O estilo de medicina atual mais ajuda a morrer mais depressa do que a viver mais; e um dos problemas, disfarçado de solução pela ciência dos homens são os anti isso ou aquilo; ao bloquearmos satisfatoriamente os efeitos, não nos interessamos em reformar a conduta. Essa passividade cria o conceito de doença incurável e acentua o conformismo.
Convidamos o leitor a avaliar seus motivos para temer a morte – e a correr para aprender a morrer com eficiência e dignidade – bem longe dos serviços de medicina paliativa.

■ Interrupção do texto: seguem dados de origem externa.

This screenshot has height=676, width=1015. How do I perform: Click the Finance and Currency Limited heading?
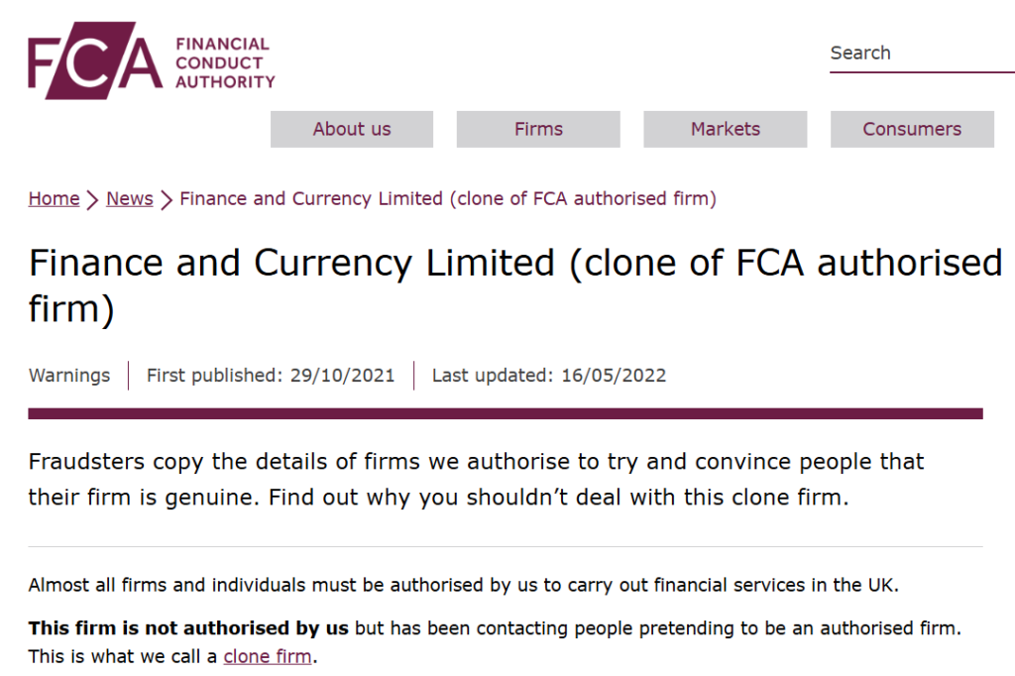tap(515, 284)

No chamado mundo moderno ela foi transferida para hospitais onde a ignorância com relação ao fenômeno leva à sedação desnecessária do moribundo, o que, causa problemas durante a crise e depois dela; no trato com doentes terminais cuja morte é aguardada, há quixotescamente um exército de indivíduos lutando contra ela; e raros preparados para ensinar o doente a morrer; os que têm alguma assistência recebem apenas os conceitos emocionais religiosos de perdão dos pecados, céus e infernos sem racionalidade.
Precisa-se com urgência de profissionais preparados para o tratamento psicoterapêutico da morte. Essa crise pode ser estudada por trabalhadores dos hospitais de doentes terminais para melhor compreensão e posterior aplicação.
Dr. Américo Canhoto. Médico de famílias; educador em saúde; escritor.